Si l’on parle de manière objective, le PDL est le seul parti qui a un programme complet et écrit. Ses réflexions et les interventions de ses députés sont réfléchies, constructives et très révélatrices d’une aptitude à mener des réformes sensibles en Tunisie.

On accuse ce parti de recevoir des financements des EAU, il convient alors d’ouvrir le dossier du financements des partis politiques et même commencer par assurer le suivi des recommandations de la Cour des Comptes au sujet du financement des campagnes électorales des partis politiques ayant participé aux dernières élections.

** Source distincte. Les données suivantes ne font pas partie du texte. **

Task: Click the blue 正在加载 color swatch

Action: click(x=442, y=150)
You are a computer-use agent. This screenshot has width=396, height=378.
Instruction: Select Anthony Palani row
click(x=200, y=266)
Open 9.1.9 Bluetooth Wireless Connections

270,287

Et voilà qu’on revient miraculeusement au second coup visé par l’accusation fallacieuse contre les EAU: atteindre la présidente du PDL dès lors qu’elle avance vers le pouvoir à pas sûrs.

Enfin, il n’est pas dépourvu d’intérêt de souligner que la focalisation sur la personne d’une personnalité politique plutôt que sur son programme politique, économique et social est qualifiée d’attaque ad personam et constitue, en fait, un précieux service rendu à la personne attaquée. Rappelons, également, que le chef de file de tels détracteurs dans l’Hexagone s’est vu décerner le titre d’insulteur public.

Conclusion

Un exécutif bicéphale ayant à ses têtes l’actuel président de la république et la présidente du PDL avec une assemblée nationale élue sur la base du nouveau scrutin et dotée d’une majorité stable.

Laissons-leur cette ultime opportunité de sauver le soldat Tunisie. Tel est le souhait de tout tunisien patriote aspirant à faire prévaloir l’intérêt national sur les intérêts particuliers.

* Ancien attaché social à l’Office des Tunisiens à l’étranger.